On the night of Aug. 27, 1963, I boarded a bus in Boston for the March on Washington for Jobs and Freedom. The passengers — two-thirds African American and one-third white — were mostly strangers to one another.
I, a white Harvard graduate student in history, sat next to Henry Armstrong, a 50-year-old black building contractor.
Though we would spend the next day in the hot sun of Washington, we were each dressed in a coat and tie — determined to give the lie to those who declared that a trouble-making rabble was descending on the nation's capital.
At that time, in the 11 states of the old Confederacy, there were hundreds of counties, some majority black, where few if any blacks could vote.
And in the Boston from which we departed, discrimination was an everyday fact of life. As a volunteer in Boston's chapter of Congress of Racial Equality, I learned that among Boston's four largest banks, every single teller was white. Virtually the only "qualified" black employees were custodians. Not a single trash collector for the city of Boston was black: Irish American and Italian American contractors controlled the work and hired their own.

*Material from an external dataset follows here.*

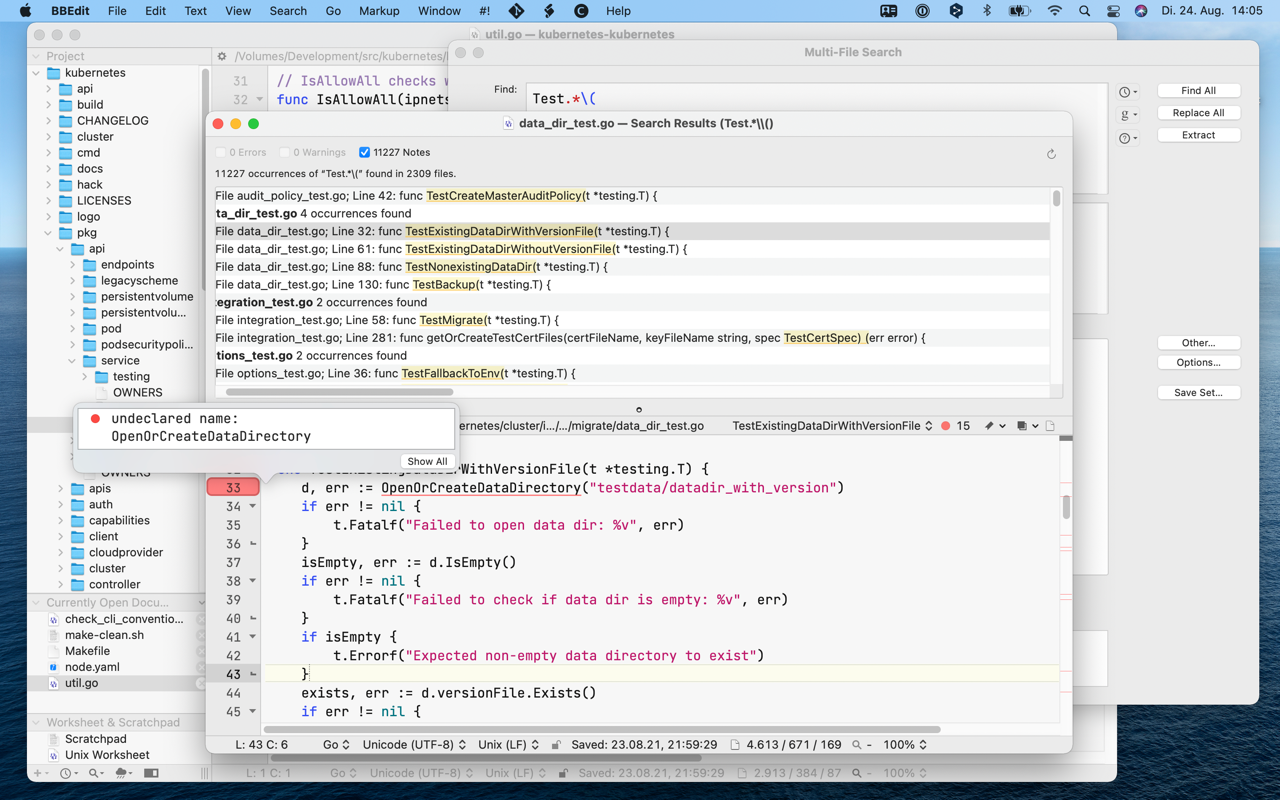This screenshot has height=800, width=1280.
Task: Click Show All in the error popup
Action: click(x=427, y=461)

During the long nighttime ride, the bus was quiet. But when dawn broke, a young woman led in singing songs like "This Little Light of Mine" and the civil rights anthem, "We Shall Overcome." Around 7 a.m. we stopped at an African Methodist Episcopal church in Baltimore, where church ladies treated us to a hearty breakfast of scrambled eggs, toast, sausage and coffee. And on we went, arriving at the Washington Monument in the late morning.
I stationed myself below the steps of the Lincoln Memorial. The first speaker I remember was John Lewis, now a congressman but then a 23-year-old leader of the Student Nonviolent Coordinating Committee. He was truly a hero, a person who risked his life on behalf of justice. Later, the Rev. Martin Luther King Jr. would give his legendary "I Have a Dream" speech.

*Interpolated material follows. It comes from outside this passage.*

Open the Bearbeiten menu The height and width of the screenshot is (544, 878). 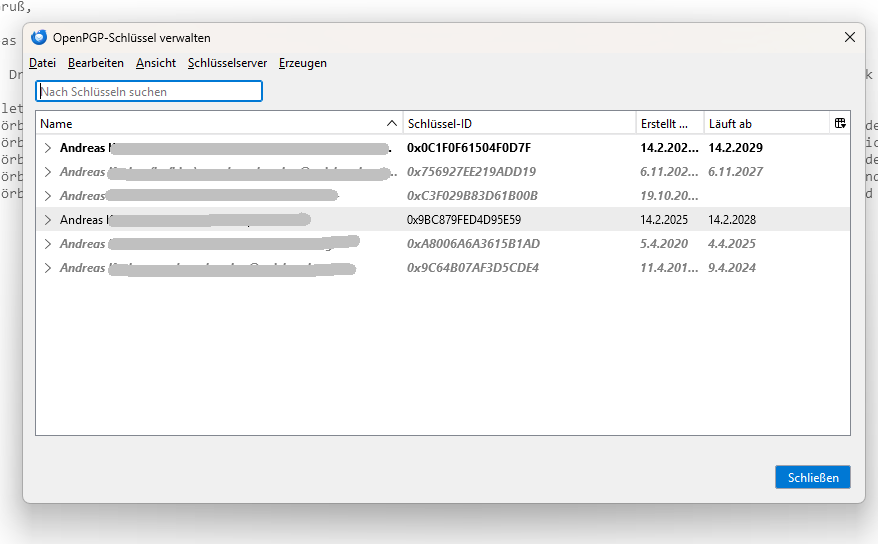(96, 63)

Before dark, we reassembled to return to Boston. The press reported more than 250,000 marchers, but everything had gone smoothly. There were no confrontations, and the police and demonstrators were all on their best behavior.
Henry Armstrong and I compared notes. I realized the Congress of Racial Equality might help black employment in Boston by urging businesses to hire contractors like Armstrong. He agreed to help start a list of reliable contractors that CORE could promote. It was a modest effort — but it moved in the right direction.
When we arrived back in Boston in the wee hours, exhaustion was the dominant mood. Yet we believed something important had happened. We sensed that the force of justice was irresistible. The day's message — that wholesale violations of Americans' rights must end — was not just inspiring; it was accurate.
Soon President Lyndon B. Johnson would use his political gifts to outlaw segregation through the Civil Rights Act of 1964 and protect voting rights by law in 1965.
By arousing the consciences of Northern voters, and reminding Congress that Americans cared, the March on Washington was a step toward those laws.
I AM GOING BACK
It seemed as if the civil rights revolution of the 1960s would fulfill the promise of equal voting rights.
But today, the question is open. This past June, the U.S. Supreme Court struck down the most important section of the 1965 Voting Rights Act, and many states, most recently North Carolina, have been moving to restrict the right to vote.
Before 1965 poll taxes, grandfather clauses (you were eligible to vote if your grandfather was eligible to vote) and arbitrary literacy tests blocked minority voters. Today, new barriers to registration and new laws close voting places where minorities live; they "tax" voters by requiring them to take time from work to vote. As a result, minority voters must often stand for hours to cast their ballots.
These new tactics are not the same as the old ones. But they are members of the same family, aimed at preventing people from voting because their votes challenge an establishment.
This Aug. 28, I plan to be back in Washington to renew the effort to move the United States closer to justice for all of its people.
Richard D. Brown is Board of Trustees Distinguished Professor of History, emeritus, at the University of Connecticut. He is at work on "The Challenge of Equal Rights in the Early Republic," a book to be published by Yale University Press.